- **PROBLEM TO WORK ON**: Write the data out again exactly, with no pictures.

** Opening PROVIDED RECORDS block **

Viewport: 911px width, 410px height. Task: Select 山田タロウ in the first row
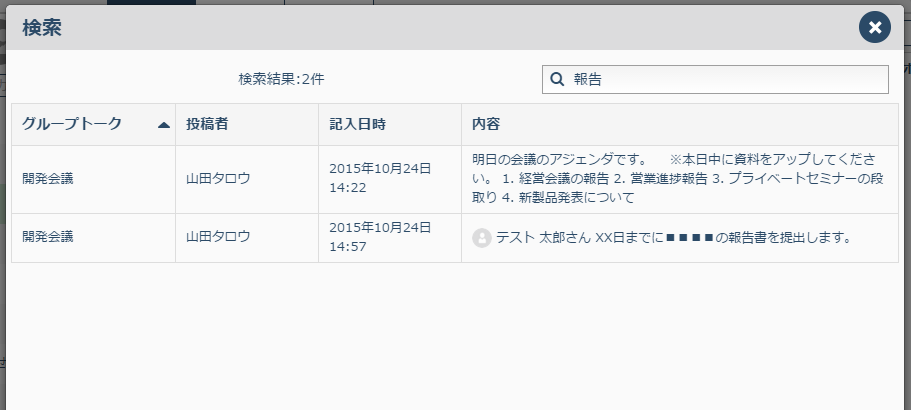tap(218, 179)
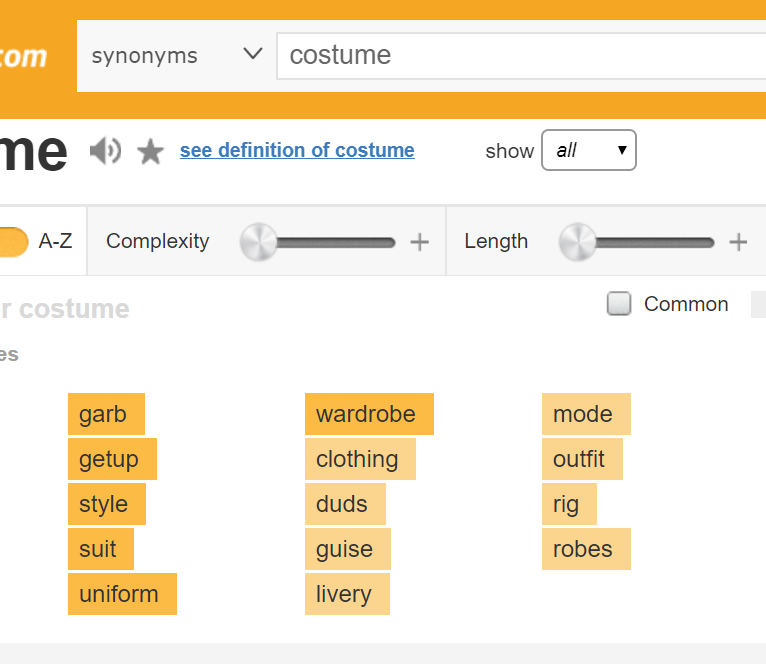Click the Complexity slider knob
Screen dimensions: 766x664
coord(258,242)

** Closing PROVIDED RECORDS block **

- **RESULT FOR THIS TASK**:
Viewport: 911px width, 410px height. Task: Select 山田タロウ in the first row
tap(218, 179)
Click the Complexity slider knob
Screen dimensions: 766x664
coord(258,242)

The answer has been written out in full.